# A dog whisperer



## JanHank (Mar 29, 2015)

A little clip from 1992, not one of our dogs.


----------



## greygit (Apr 15, 2007)

JanHank said:


> A little clip from 1992, not one of our dogs.


Beautiful dog.


----------



## patp (Apr 30, 2007)

How lovely  No pushing or pulling (well not much) and the joy on the little girl's face. I can remember training our old spaniel when I was about her age. It was a wonderful feeling to gain the trust and cooperation of an animal in a world where you have no control over anything.


----------



## JanHank (Mar 29, 2015)

The way she looks at Bonny´s tail end, her hand in the air and combination between the joy on her face when the dog sits and Bonny´s _"I´m really fed up with this"_ look, I love this little clip.


----------



## Mrplodd (Mar 4, 2008)

My son in law is a game keeper and has trained many dogs over the years. In August we were in a holiday let in France. The owners had a rather recalcitrant spaniel. If it saw its lead being taken down it would start barking, running around like a lunatic and, once the lead was on imitating a dog sled team by single handedly trying to pull the lead holder of their feet. Duncan offered to see what he could do with it.

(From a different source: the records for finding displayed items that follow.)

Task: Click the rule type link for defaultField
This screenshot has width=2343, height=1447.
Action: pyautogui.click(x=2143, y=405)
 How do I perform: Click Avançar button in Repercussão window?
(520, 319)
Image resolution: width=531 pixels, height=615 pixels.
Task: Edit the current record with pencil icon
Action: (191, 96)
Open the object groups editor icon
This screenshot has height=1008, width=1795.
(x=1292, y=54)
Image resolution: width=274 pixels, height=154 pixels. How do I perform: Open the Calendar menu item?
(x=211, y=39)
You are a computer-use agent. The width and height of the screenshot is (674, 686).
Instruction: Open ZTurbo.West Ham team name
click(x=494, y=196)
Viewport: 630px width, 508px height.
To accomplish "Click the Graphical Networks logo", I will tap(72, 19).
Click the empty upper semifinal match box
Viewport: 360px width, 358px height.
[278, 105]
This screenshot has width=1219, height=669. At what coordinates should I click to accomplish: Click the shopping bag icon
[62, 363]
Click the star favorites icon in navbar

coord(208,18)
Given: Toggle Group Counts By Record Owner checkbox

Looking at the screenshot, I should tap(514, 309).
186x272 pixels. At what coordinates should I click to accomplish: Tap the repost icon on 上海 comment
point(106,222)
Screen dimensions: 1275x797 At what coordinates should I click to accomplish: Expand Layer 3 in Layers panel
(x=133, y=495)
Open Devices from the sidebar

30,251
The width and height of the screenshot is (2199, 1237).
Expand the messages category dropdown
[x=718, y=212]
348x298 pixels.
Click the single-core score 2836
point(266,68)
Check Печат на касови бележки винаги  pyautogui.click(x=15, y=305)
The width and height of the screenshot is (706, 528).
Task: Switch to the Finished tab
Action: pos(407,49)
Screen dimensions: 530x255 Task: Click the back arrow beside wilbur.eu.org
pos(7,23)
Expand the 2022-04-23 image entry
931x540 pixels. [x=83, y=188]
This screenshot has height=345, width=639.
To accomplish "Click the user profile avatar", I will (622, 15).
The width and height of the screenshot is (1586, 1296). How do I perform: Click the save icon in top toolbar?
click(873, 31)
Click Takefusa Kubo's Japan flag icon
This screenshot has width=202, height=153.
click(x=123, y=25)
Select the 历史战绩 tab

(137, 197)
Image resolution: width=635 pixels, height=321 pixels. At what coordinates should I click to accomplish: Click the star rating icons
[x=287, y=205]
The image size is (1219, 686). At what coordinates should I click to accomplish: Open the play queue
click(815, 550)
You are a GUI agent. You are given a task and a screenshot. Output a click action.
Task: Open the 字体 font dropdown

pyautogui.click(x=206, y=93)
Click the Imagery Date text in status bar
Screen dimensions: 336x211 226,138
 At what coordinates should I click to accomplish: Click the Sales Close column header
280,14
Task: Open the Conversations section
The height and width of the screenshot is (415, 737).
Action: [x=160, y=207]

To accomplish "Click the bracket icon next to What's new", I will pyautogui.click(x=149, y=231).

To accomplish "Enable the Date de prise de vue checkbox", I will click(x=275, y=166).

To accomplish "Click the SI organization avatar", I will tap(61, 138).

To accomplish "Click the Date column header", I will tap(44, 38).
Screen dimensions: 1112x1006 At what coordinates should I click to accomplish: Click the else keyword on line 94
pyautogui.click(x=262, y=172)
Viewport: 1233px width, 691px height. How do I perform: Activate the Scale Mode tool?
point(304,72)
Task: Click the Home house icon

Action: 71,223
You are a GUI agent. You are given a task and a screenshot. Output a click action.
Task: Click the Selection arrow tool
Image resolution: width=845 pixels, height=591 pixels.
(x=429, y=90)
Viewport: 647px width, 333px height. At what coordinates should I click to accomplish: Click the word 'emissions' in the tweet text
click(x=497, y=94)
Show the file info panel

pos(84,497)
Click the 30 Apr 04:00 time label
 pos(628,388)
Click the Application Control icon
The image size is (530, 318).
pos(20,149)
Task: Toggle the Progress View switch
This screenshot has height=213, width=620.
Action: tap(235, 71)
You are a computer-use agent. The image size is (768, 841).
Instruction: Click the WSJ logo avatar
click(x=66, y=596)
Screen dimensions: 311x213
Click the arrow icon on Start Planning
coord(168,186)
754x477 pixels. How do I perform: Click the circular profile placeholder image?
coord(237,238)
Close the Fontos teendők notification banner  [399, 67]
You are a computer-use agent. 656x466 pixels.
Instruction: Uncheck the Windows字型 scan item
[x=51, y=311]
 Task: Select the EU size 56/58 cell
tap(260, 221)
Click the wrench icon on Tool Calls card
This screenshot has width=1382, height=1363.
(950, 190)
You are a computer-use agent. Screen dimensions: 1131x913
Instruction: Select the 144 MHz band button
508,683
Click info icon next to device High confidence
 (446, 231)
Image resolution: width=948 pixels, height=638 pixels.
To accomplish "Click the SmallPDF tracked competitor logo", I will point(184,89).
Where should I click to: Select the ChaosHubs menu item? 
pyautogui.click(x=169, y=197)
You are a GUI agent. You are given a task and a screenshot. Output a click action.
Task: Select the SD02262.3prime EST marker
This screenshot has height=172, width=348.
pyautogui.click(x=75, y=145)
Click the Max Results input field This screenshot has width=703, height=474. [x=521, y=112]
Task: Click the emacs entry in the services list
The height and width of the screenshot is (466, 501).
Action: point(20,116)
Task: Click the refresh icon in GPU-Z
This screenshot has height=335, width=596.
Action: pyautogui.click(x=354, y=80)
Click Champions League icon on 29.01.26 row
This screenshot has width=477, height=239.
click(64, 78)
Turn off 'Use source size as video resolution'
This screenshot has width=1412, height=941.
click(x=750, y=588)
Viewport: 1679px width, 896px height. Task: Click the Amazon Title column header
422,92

If I hadnt seen it with my own eyes I would simply not have believed it possible . Within _less than 5 minutes_ this dog went from almost pulling him over and barking incessantly to walking to heel, with no lead, and not barking. All done without raising his voice, jerking on the lead or anything remotely aggressive. The owners just stood open mouthed in disbelief (as did I) I just wish I had thought to video it. Simply staggering to watch. I am sure he could make himself a fortune by selling his services, but he isnt interested.

Andy


----------



## Drew (May 30, 2005)

Mrplodd said:


> Within _less than 5 minutes_ this dog went from almost pulling him over and barking incessantly to walking to heel, with no lead, and not barking. All done without raising his voice, jerking on the lead or anything remotely aggressive. The owners just stood open mouthed in disbelief (as did I) Andy


Maybe the dog could only understand English?


----------



## JanHank (Mar 29, 2015)

What a shame you didn't video it Andy, but that's how it goes with things like that, after the event you think of a video or camera and the opportunity never happens again. What did the dog do when it was handed back to its owner?


----------



## Mrplodd (Mar 4, 2008)

JanHank said:


> What a shame you didn't video it Andy, but that's how it goes with things like that, after the event you think of a video or camera and the opportunity never happens again. What did the dog do when it was handed back to its owner?


I didn't video it because I didn't think for a moment he would be able to achieve so much in such a short space of time, especially as the dog seemed to be totally uncontrollable.

Having shown the (English) owners it could be done he explained WHY they needed to do what he had shown them. When he explained why it all made perfect sense and it certainly worked. For the remaining five days of our stay the owners copied Duncan's actions exactly.

The dog was a different animal by the end of the week, walking to heel, not pulling at the lead, not barking and, most importantly of all, not running off and taking an hour to return! The various things were so simple but they worked and all done with no raised voice and no aggression at all. The owners were overjoyed as they were seriously considering getting the dog rehomed because they simply couldn't control it.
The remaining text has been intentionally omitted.